É preciso explicitar o tempo verbal no pronome ‘Nós’, pois somos ‘nós’ que elegemos presidentes, governadores, prefeitos… e seus planos e políticas públicas correspondentes.
Infelizmente, o Amazonas e a Amazônia vivem um apagão ambiental.
Ao invés de enfrentarmos o tema ambiental como uma política de Estado, permanecemos inertes, optando por “enxugar gelo” em reedições de operações de Garantia da Lei e da Ordem (GLO) ou em decretos estaduais emergenciais.
Em voga o tema tratamento preventivo, ao invés de investigarmos as causas e tratarmos a doença que se abate na Amazônia, com o cuidado, exame e planejamento integrados devidos, continuamos a investir em analgésicos que aliviam alguns sintomas: a dor de cabeça, a febre…
Se avizinha o período de estiagem amazônico que favorece as queimadas. Por mais bombeiros e água que dispormos, ou, não dispomos ao enfrentamento das queimadas, faltará competência em levar educação, formalização às diversas atividades produtivas, que se encerram num eficiente licenciamento e controle ambiental do território de dimensões continentais.

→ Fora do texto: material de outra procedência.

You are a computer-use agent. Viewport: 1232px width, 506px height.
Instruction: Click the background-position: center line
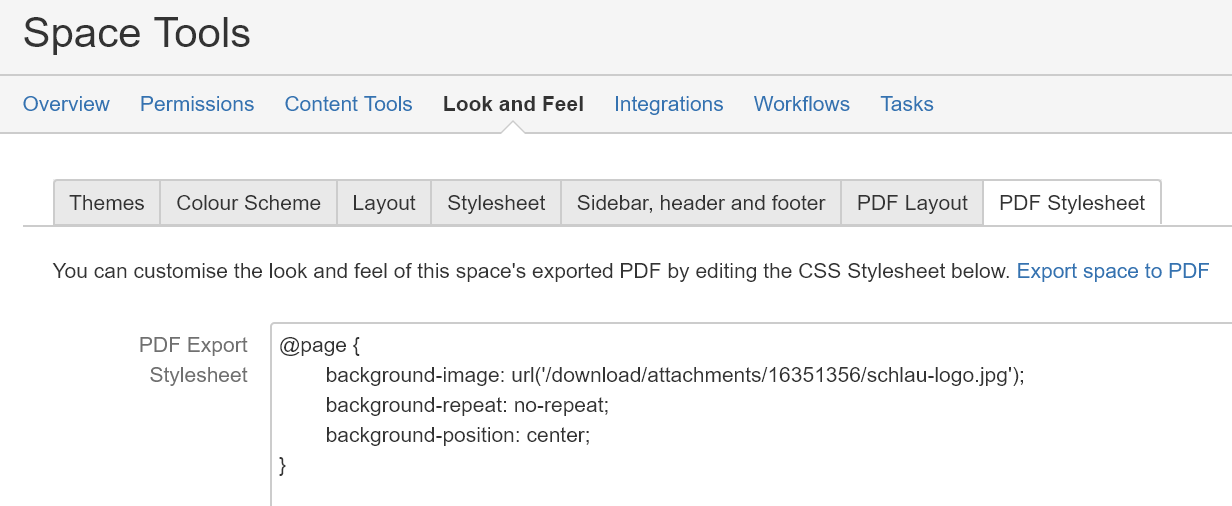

Usar água para apagar incêndios florestais é o valor menos nobre de nossos recursos hídricos.
Ouvindo, recentemente, a tribuna da Assembleia Legislativa do Amazonas, o discurso do deputado estadual Angelus Figueira informando da aprovação de seu requerimento por uma audiência pública que debata um programa estadual estratégico à gestão dos recursos hídricos no Amazonas se acende uma luz no túnel sombrio que vivemos desde os estragos da reforma administrativa executada pelo governo Melo, em 2015.
Vamos esperar que a ousadia dessa iniciativa parlamentar leve discernimento às autoridades instituídas que cuidar das águas não é apenas um dever do Estado. É uma decisão política e civilizatória.